What you are asked to do> Please restate each entry exactly, without skipping any.

:::::

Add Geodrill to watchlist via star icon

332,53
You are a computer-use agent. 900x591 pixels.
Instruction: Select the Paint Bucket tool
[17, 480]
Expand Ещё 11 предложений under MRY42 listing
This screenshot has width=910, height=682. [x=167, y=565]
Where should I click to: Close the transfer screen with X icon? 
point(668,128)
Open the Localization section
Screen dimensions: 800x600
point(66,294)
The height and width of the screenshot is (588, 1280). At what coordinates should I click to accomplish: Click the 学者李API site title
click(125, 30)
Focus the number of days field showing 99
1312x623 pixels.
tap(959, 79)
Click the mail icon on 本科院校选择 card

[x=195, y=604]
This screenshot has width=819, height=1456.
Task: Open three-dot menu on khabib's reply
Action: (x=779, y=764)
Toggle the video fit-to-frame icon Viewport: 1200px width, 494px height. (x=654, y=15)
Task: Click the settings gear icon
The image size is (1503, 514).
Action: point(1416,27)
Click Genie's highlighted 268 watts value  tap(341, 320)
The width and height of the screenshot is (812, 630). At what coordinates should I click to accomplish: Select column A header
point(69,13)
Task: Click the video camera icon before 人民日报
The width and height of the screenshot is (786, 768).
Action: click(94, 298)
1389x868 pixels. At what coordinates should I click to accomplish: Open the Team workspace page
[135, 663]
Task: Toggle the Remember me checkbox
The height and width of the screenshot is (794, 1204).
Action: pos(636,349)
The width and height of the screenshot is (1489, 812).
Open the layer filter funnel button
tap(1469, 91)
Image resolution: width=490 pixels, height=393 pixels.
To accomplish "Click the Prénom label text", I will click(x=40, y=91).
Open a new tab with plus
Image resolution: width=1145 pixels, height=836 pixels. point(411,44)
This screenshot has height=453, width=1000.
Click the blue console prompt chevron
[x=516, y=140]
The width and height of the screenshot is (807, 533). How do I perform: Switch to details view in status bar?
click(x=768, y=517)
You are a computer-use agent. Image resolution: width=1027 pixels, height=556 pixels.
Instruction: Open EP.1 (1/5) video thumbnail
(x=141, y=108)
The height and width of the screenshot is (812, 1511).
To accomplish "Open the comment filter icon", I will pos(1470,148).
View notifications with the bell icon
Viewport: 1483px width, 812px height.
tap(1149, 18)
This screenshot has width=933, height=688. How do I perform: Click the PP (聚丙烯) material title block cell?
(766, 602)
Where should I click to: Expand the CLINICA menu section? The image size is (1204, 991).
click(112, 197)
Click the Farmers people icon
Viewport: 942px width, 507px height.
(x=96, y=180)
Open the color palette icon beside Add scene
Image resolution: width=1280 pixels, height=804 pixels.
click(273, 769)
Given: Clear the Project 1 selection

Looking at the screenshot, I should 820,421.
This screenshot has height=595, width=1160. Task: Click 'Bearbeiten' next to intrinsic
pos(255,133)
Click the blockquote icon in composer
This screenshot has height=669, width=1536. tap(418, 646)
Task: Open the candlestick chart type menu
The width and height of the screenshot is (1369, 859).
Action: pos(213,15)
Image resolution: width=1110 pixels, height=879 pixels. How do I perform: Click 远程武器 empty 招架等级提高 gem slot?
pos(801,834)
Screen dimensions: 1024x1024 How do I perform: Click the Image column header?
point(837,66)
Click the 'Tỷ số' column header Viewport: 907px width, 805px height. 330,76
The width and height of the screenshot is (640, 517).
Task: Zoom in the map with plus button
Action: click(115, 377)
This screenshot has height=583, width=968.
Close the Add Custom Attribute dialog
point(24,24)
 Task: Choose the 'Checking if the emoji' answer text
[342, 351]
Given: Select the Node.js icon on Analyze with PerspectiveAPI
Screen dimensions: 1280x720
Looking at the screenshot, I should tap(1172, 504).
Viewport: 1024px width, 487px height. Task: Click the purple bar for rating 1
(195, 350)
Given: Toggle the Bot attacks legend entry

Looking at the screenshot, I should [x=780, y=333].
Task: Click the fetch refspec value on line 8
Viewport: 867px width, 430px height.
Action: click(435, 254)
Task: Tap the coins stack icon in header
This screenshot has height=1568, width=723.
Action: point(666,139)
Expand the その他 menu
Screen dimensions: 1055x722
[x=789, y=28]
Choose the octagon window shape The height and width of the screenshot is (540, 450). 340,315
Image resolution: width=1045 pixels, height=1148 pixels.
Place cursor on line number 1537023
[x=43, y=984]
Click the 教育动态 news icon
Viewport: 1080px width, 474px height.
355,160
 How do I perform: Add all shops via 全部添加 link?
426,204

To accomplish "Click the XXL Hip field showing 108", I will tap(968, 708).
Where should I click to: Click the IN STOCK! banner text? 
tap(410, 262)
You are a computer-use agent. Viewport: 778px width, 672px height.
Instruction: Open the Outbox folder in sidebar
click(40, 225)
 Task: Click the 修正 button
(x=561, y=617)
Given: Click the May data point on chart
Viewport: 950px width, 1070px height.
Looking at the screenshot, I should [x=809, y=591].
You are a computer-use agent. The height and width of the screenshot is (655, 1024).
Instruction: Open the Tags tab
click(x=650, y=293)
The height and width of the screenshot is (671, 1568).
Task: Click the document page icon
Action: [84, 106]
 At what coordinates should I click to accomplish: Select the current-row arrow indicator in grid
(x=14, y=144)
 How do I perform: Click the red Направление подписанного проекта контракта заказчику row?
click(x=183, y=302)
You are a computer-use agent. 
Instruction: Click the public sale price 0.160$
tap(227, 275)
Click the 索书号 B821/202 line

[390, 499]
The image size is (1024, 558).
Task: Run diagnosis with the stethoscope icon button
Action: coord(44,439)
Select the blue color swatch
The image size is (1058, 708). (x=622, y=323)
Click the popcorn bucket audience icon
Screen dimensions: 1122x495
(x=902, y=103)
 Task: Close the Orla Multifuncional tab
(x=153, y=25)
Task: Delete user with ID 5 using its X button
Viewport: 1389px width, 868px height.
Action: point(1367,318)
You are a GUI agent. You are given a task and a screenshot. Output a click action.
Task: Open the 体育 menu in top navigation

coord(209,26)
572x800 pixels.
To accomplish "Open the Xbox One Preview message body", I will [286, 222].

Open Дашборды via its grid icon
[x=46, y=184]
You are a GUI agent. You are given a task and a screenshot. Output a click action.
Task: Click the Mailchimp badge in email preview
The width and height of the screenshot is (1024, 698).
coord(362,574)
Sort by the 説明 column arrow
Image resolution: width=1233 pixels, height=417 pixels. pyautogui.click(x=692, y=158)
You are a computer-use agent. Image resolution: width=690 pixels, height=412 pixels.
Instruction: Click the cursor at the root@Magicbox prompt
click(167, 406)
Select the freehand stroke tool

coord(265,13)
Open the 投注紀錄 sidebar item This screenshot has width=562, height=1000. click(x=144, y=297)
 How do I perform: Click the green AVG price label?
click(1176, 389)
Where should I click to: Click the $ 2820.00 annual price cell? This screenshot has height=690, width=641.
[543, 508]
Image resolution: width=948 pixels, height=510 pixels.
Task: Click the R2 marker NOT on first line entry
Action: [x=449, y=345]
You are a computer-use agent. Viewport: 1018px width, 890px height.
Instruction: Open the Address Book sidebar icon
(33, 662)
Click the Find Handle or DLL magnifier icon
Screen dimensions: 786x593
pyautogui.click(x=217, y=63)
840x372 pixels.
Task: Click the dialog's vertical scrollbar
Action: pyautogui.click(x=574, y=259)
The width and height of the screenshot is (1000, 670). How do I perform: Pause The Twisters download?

:::::

Output below>
Add Geodrill to watchlist via star icon

332,53
You are a computer-use agent. 900x591 pixels.
Instruction: Select the Paint Bucket tool
[17, 480]
Expand Ещё 11 предложений under MRY42 listing
This screenshot has width=910, height=682. [x=167, y=565]
Where should I click to: Close the transfer screen with X icon? 
point(668,128)
Open the Localization section
Screen dimensions: 800x600
point(66,294)
The height and width of the screenshot is (588, 1280). At what coordinates should I click to accomplish: Click the 学者李API site title
click(125, 30)
Focus the number of days field showing 99
1312x623 pixels.
tap(959, 79)
Click the mail icon on 本科院校选择 card

[x=195, y=604]
This screenshot has width=819, height=1456.
Task: Open three-dot menu on khabib's reply
Action: (x=779, y=764)
Toggle the video fit-to-frame icon Viewport: 1200px width, 494px height. (x=654, y=15)
Task: Click the settings gear icon
The image size is (1503, 514).
Action: point(1416,27)
Click Genie's highlighted 268 watts value  tap(341, 320)
The width and height of the screenshot is (812, 630). At what coordinates should I click to accomplish: Select column A header
point(69,13)
Task: Click the video camera icon before 人民日报
The width and height of the screenshot is (786, 768).
Action: click(94, 298)
1389x868 pixels. At what coordinates should I click to accomplish: Open the Team workspace page
[135, 663]
Task: Toggle the Remember me checkbox
The height and width of the screenshot is (794, 1204).
Action: pos(636,349)
The width and height of the screenshot is (1489, 812).
Open the layer filter funnel button
tap(1469, 91)
Image resolution: width=490 pixels, height=393 pixels.
To accomplish "Click the Prénom label text", I will click(x=40, y=91).
Open a new tab with plus
Image resolution: width=1145 pixels, height=836 pixels. point(411,44)
This screenshot has height=453, width=1000.
Click the blue console prompt chevron
[x=516, y=140]
The width and height of the screenshot is (807, 533). How do I perform: Switch to details view in status bar?
click(x=768, y=517)
You are a computer-use agent. Image resolution: width=1027 pixels, height=556 pixels.
Instruction: Open EP.1 (1/5) video thumbnail
(x=141, y=108)
The height and width of the screenshot is (812, 1511).
To accomplish "Open the comment filter icon", I will pos(1470,148).
View notifications with the bell icon
Viewport: 1483px width, 812px height.
tap(1149, 18)
This screenshot has width=933, height=688. How do I perform: Click the PP (聚丙烯) material title block cell?
(766, 602)
Where should I click to: Expand the CLINICA menu section? The image size is (1204, 991).
click(112, 197)
Click the Farmers people icon
Viewport: 942px width, 507px height.
(x=96, y=180)
Open the color palette icon beside Add scene
Image resolution: width=1280 pixels, height=804 pixels.
click(273, 769)
Given: Clear the Project 1 selection

Looking at the screenshot, I should 820,421.
This screenshot has height=595, width=1160. Task: Click 'Bearbeiten' next to intrinsic
pos(255,133)
Click the blockquote icon in composer
This screenshot has height=669, width=1536. tap(418, 646)
Task: Open the candlestick chart type menu
The width and height of the screenshot is (1369, 859).
Action: pos(213,15)
Image resolution: width=1110 pixels, height=879 pixels. How do I perform: Click 远程武器 empty 招架等级提高 gem slot?
pos(801,834)
Screen dimensions: 1024x1024 How do I perform: Click the Image column header?
point(837,66)
Click the 'Tỷ số' column header Viewport: 907px width, 805px height. 330,76
The width and height of the screenshot is (640, 517).
Task: Zoom in the map with plus button
Action: click(115, 377)
This screenshot has height=583, width=968.
Close the Add Custom Attribute dialog
point(24,24)
 Task: Choose the 'Checking if the emoji' answer text
[342, 351]
Given: Select the Node.js icon on Analyze with PerspectiveAPI
Screen dimensions: 1280x720
Looking at the screenshot, I should tap(1172, 504).
Viewport: 1024px width, 487px height. Task: Click the purple bar for rating 1
(195, 350)
Given: Toggle the Bot attacks legend entry

Looking at the screenshot, I should [x=780, y=333].
Task: Click the fetch refspec value on line 8
Viewport: 867px width, 430px height.
Action: click(435, 254)
Task: Tap the coins stack icon in header
This screenshot has height=1568, width=723.
Action: point(666,139)
Expand the その他 menu
Screen dimensions: 1055x722
[x=789, y=28]
Choose the octagon window shape The height and width of the screenshot is (540, 450). 340,315
Image resolution: width=1045 pixels, height=1148 pixels.
Place cursor on line number 1537023
[x=43, y=984]
Click the 教育动态 news icon
Viewport: 1080px width, 474px height.
355,160
 How do I perform: Add all shops via 全部添加 link?
426,204

To accomplish "Click the XXL Hip field showing 108", I will tap(968, 708).
Where should I click to: Click the IN STOCK! banner text? 
tap(410, 262)
You are a computer-use agent. Viewport: 778px width, 672px height.
Instruction: Open the Outbox folder in sidebar
click(40, 225)
 Task: Click the 修正 button
(x=561, y=617)
Given: Click the May data point on chart
Viewport: 950px width, 1070px height.
Looking at the screenshot, I should [x=809, y=591].
You are a computer-use agent. The height and width of the screenshot is (655, 1024).
Instruction: Open the Tags tab
click(x=650, y=293)
The height and width of the screenshot is (671, 1568).
Task: Click the document page icon
Action: [84, 106]
 At what coordinates should I click to accomplish: Select the current-row arrow indicator in grid
(x=14, y=144)
 How do I perform: Click the red Направление подписанного проекта контракта заказчику row?
click(x=183, y=302)
You are a computer-use agent. 
Instruction: Click the public sale price 0.160$
tap(227, 275)
Click the 索书号 B821/202 line

[390, 499]
The image size is (1024, 558).
Task: Run diagnosis with the stethoscope icon button
Action: coord(44,439)
Select the blue color swatch
The image size is (1058, 708). (x=622, y=323)
Click the popcorn bucket audience icon
Screen dimensions: 1122x495
(x=902, y=103)
 Task: Close the Orla Multifuncional tab
(x=153, y=25)
Task: Delete user with ID 5 using its X button
Viewport: 1389px width, 868px height.
Action: point(1367,318)
You are a GUI agent. You are given a task and a screenshot. Output a click action.
Task: Open the 体育 menu in top navigation

coord(209,26)
572x800 pixels.
To accomplish "Open the Xbox One Preview message body", I will [286, 222].

Open Дашборды via its grid icon
[x=46, y=184]
You are a GUI agent. You are given a task and a screenshot. Output a click action.
Task: Click the Mailchimp badge in email preview
The width and height of the screenshot is (1024, 698).
coord(362,574)
Sort by the 説明 column arrow
Image resolution: width=1233 pixels, height=417 pixels. pyautogui.click(x=692, y=158)
You are a computer-use agent. Image resolution: width=690 pixels, height=412 pixels.
Instruction: Click the cursor at the root@Magicbox prompt
click(167, 406)
Select the freehand stroke tool

coord(265,13)
Open the 投注紀錄 sidebar item This screenshot has width=562, height=1000. click(x=144, y=297)
 How do I perform: Click the green AVG price label?
click(1176, 389)
Where should I click to: Click the $ 2820.00 annual price cell? This screenshot has height=690, width=641.
[543, 508]
Image resolution: width=948 pixels, height=510 pixels.
Task: Click the R2 marker NOT on first line entry
Action: [x=449, y=345]
You are a computer-use agent. Viewport: 1018px width, 890px height.
Instruction: Open the Address Book sidebar icon
(33, 662)
Click the Find Handle or DLL magnifier icon
Screen dimensions: 786x593
pyautogui.click(x=217, y=63)
840x372 pixels.
Task: Click the dialog's vertical scrollbar
Action: pyautogui.click(x=574, y=259)
The width and height of the screenshot is (1000, 670). How do I perform: Pause The Twisters download?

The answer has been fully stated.